A jury on Monday acquitted Jordan Frysinger of all four felony sex charges against him.
The jury of seven men and five women deliberated just over three hours before rendering the verdict, bringing tears and hugs from Frysinger's friends and family in the courtroom.
Frysinger had been charged with three counts of attempted first-degree rape and one count of first-degree criminal sexual act.
Prosecutor Michael Tantillo, the Ontario County district attorney, had alleged that Frysinger and Cedric Hairston sexually assaulted a teenage girl who was incapacitated by alcohol during a post-prom party at a Keuka Lake lakehouse owned by Frysinger's parents, Charles and Sharon. According to prosecutors, the incident took place in a loft area in a smaller cottage next to the main lakehouse.
Frysinger, 21, is a former Corning Hawks athlete. At the time of his arrest on the charges, he was a football player at Div. I Illinois.

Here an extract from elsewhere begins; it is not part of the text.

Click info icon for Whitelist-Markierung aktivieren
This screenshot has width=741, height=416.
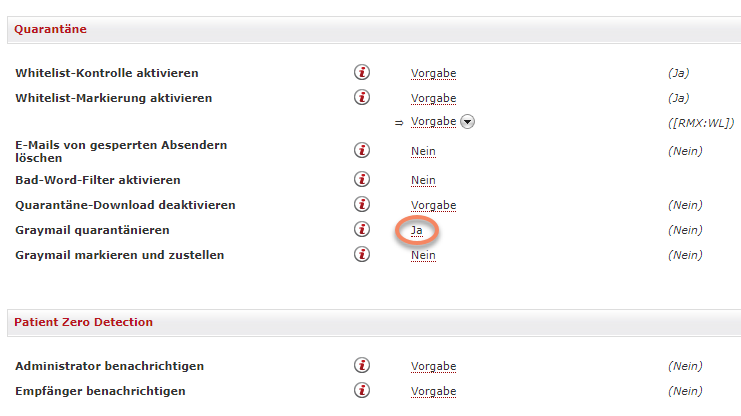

Defense counsel William Easton, after the verdict, said the jury made the right decision.
"I think they were thorough," he said. "I think they did their jobs and took their responsibilities seriously."
During his summation, Easton challenged many aspects of the prosecution's case.
In particular, he questioned whether it was even physically possible for the alleged victim to have consumed enough alcohol to become unconscious, or "physically helpless," as the law states, in the time frame described by prosecutors.
"Two hours after she arrived (at the Frysingers' lake house), the prosecution would have you believe she was unconscious," Easton said.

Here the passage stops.